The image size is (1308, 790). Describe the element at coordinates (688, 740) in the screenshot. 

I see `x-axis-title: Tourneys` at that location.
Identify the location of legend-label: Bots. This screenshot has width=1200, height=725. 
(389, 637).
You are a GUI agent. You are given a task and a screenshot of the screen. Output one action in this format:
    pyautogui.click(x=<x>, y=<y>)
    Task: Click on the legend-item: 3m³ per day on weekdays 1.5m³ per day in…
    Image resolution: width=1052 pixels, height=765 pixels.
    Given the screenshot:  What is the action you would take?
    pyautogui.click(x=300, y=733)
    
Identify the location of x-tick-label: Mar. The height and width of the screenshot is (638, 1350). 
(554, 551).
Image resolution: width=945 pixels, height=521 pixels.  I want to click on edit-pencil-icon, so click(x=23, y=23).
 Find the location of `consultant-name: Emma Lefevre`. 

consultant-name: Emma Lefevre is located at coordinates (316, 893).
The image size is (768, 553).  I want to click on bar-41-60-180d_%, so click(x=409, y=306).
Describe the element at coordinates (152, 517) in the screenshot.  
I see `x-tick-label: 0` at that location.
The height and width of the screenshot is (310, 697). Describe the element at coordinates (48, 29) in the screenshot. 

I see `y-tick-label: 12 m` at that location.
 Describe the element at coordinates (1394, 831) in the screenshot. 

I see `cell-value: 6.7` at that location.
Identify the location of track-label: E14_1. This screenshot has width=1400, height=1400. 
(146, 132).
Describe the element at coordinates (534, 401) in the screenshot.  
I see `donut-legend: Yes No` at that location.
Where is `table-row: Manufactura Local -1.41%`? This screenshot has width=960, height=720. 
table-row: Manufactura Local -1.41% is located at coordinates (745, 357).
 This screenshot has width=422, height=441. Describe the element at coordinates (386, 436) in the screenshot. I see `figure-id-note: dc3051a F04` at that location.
◆ ◆ ◆ ◆ ◆
TASK TO COMPLETE ▸ Reproduce the listing verbatim from the line containing "has width=960, height=720." through the end of the listing, including both of those lines.

SOLUTION BELOW ▸
Where is `table-row: Manufactura Local -1.41%`? This screenshot has width=960, height=720. 
table-row: Manufactura Local -1.41% is located at coordinates (745, 357).
 This screenshot has width=422, height=441. Describe the element at coordinates (386, 436) in the screenshot. I see `figure-id-note: dc3051a F04` at that location.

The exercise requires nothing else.